-- EXERCISE OBJECTIVE --
Print the data below exactly as it appears.

*** MATERIAL FOR THIS EXERCISE Section Begins ***

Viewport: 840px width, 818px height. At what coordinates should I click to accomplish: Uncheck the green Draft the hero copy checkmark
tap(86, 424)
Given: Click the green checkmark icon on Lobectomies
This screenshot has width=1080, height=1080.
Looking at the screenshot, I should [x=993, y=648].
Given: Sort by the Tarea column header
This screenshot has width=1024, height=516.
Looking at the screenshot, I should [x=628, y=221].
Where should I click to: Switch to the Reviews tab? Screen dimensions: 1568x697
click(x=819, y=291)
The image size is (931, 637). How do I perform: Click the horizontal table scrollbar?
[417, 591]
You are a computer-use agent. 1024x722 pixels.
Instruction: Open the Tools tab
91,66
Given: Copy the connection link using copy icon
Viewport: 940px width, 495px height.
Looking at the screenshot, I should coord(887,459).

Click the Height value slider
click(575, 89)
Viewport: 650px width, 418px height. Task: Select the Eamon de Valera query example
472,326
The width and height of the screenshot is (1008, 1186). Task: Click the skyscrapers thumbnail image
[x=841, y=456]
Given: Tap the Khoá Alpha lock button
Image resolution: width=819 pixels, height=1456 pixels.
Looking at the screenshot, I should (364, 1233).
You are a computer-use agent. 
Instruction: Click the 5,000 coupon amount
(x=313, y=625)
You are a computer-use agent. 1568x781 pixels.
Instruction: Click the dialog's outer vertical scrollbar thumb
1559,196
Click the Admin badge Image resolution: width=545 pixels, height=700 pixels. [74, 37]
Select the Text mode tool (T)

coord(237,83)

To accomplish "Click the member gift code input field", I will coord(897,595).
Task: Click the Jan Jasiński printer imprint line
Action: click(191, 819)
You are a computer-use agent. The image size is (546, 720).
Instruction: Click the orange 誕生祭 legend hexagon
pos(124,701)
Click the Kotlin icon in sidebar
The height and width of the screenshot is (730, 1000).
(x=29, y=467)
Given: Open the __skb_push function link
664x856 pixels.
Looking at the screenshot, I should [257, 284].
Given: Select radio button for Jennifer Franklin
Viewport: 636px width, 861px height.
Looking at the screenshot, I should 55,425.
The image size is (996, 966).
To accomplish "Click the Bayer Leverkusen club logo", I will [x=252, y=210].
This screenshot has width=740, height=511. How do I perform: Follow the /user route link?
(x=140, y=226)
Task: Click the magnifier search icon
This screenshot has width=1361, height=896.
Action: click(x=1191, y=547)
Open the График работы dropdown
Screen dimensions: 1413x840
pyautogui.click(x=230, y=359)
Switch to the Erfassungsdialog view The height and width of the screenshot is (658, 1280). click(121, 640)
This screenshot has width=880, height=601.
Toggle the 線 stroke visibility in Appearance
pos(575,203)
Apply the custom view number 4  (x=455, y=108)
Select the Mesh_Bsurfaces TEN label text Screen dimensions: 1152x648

*** MATERIAL FOR THIS EXERCISE Section Ends ***

-- YOUR SOLUTION --
Viewport: 840px width, 818px height. At what coordinates should I click to accomplish: Uncheck the green Draft the hero copy checkmark
tap(86, 424)
Given: Click the green checkmark icon on Lobectomies
This screenshot has width=1080, height=1080.
Looking at the screenshot, I should [x=993, y=648].
Given: Sort by the Tarea column header
This screenshot has width=1024, height=516.
Looking at the screenshot, I should [x=628, y=221].
Where should I click to: Switch to the Reviews tab? Screen dimensions: 1568x697
click(x=819, y=291)
The image size is (931, 637). How do I perform: Click the horizontal table scrollbar?
[417, 591]
You are a computer-use agent. 1024x722 pixels.
Instruction: Open the Tools tab
91,66
Given: Copy the connection link using copy icon
Viewport: 940px width, 495px height.
Looking at the screenshot, I should coord(887,459).

Click the Height value slider
click(575, 89)
Viewport: 650px width, 418px height. Task: Select the Eamon de Valera query example
472,326
The width and height of the screenshot is (1008, 1186). Task: Click the skyscrapers thumbnail image
[x=841, y=456]
Given: Tap the Khoá Alpha lock button
Image resolution: width=819 pixels, height=1456 pixels.
Looking at the screenshot, I should (364, 1233).
You are a computer-use agent. 
Instruction: Click the 5,000 coupon amount
(x=313, y=625)
You are a computer-use agent. 1568x781 pixels.
Instruction: Click the dialog's outer vertical scrollbar thumb
1559,196
Click the Admin badge Image resolution: width=545 pixels, height=700 pixels. [74, 37]
Select the Text mode tool (T)

coord(237,83)

To accomplish "Click the member gift code input field", I will coord(897,595).
Task: Click the Jan Jasiński printer imprint line
Action: click(191, 819)
You are a computer-use agent. The image size is (546, 720).
Instruction: Click the orange 誕生祭 legend hexagon
pos(124,701)
Click the Kotlin icon in sidebar
The height and width of the screenshot is (730, 1000).
(x=29, y=467)
Given: Open the __skb_push function link
664x856 pixels.
Looking at the screenshot, I should [257, 284].
Given: Select radio button for Jennifer Franklin
Viewport: 636px width, 861px height.
Looking at the screenshot, I should 55,425.
The image size is (996, 966).
To accomplish "Click the Bayer Leverkusen club logo", I will [x=252, y=210].
This screenshot has width=740, height=511. How do I perform: Follow the /user route link?
(x=140, y=226)
Task: Click the magnifier search icon
This screenshot has width=1361, height=896.
Action: click(x=1191, y=547)
Open the График работы dropdown
Screen dimensions: 1413x840
pyautogui.click(x=230, y=359)
Switch to the Erfassungsdialog view The height and width of the screenshot is (658, 1280). click(121, 640)
This screenshot has width=880, height=601.
Toggle the 線 stroke visibility in Appearance
pos(575,203)
Apply the custom view number 4  (x=455, y=108)
Select the Mesh_Bsurfaces TEN label text Screen dimensions: 1152x648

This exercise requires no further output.